I have a database with listings on quite a good server (Quad Core Xeon 2.0Ghz, 16GB RAM, SSD Drives). The database has about 180,000 listings. There's no traffic yet on the server and I'm just testing it with a lot of listings to ensure there are no problems later on when there's actually that many live listings and actual traffic.
But even with no traffic yet, I feel like they should return faster than they actually are.
From the slow queries log, I was able to find this:
# Query_time: 1.575742 Lock_time: 0.000113 Rows_sent: 12 Rows_examined: 549024
There are 180,000 records, it has to return only 12 but it examines over 500,000 and it takes over 1.5 seconds?
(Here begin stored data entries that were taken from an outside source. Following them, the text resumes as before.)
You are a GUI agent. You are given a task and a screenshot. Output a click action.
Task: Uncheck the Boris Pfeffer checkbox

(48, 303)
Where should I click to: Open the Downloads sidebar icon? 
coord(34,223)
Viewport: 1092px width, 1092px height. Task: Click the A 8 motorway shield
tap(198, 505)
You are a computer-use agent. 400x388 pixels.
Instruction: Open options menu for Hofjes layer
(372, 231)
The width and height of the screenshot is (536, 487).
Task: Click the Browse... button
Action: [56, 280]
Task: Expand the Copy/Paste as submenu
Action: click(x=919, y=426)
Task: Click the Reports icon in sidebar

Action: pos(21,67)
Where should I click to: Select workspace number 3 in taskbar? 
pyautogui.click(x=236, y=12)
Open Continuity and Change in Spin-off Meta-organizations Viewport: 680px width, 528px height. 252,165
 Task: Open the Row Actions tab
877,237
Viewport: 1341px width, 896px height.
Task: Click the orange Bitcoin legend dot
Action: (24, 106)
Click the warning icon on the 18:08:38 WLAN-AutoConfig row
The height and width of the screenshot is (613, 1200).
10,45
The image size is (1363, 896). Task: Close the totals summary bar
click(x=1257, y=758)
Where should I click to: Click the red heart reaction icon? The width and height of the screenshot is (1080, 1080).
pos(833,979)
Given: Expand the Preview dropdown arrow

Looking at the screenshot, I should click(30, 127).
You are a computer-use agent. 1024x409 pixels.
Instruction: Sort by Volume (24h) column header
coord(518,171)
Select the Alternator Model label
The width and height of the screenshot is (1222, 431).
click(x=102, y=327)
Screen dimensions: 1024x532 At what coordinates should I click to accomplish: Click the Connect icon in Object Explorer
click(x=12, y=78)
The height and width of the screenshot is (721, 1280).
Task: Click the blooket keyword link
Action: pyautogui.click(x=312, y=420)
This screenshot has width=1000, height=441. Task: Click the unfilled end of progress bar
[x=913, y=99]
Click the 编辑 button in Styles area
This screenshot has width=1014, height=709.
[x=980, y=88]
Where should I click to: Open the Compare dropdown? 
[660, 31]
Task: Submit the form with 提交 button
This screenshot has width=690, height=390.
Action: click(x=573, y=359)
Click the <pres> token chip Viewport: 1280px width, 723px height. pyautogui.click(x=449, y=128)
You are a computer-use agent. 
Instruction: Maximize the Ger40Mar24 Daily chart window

Something has to be wrong, right? :(
The actual query is:
SELECT a.listing_id, a.name, a.item_price, a.max, a.nb, a.currency,
a.end_time, a.closed, a.bold, a.hl, a.buy_price, a.is_offer, a.reserve,
a.owner_id, a.postage_amount, a.fb_current_bid, a.type, a.start_time,
a.is_relisted_item, a.enable
FROM db_listings a
LEFT JOIN db_users u ON u.user_id=a.owner_id WHERE a.active=1 AND
a.approved=1 AND a.deleted=0 AND a.creation_in_progress=0 AND
a.closed=0 AND (a.list_in='store' OR u.shop_active='1')
GROUP BY a.listing_id
ORDER BY a.list_in ASC, a.end_time ASC LIMIT 0, 12;
Indexes are already set on listing_id in db_listings as well as on user_id in db_users. I don't think the db_users join is a problem, because there are only 2 users in there right now.
If you need any additional information to tackle this problem, just let me know.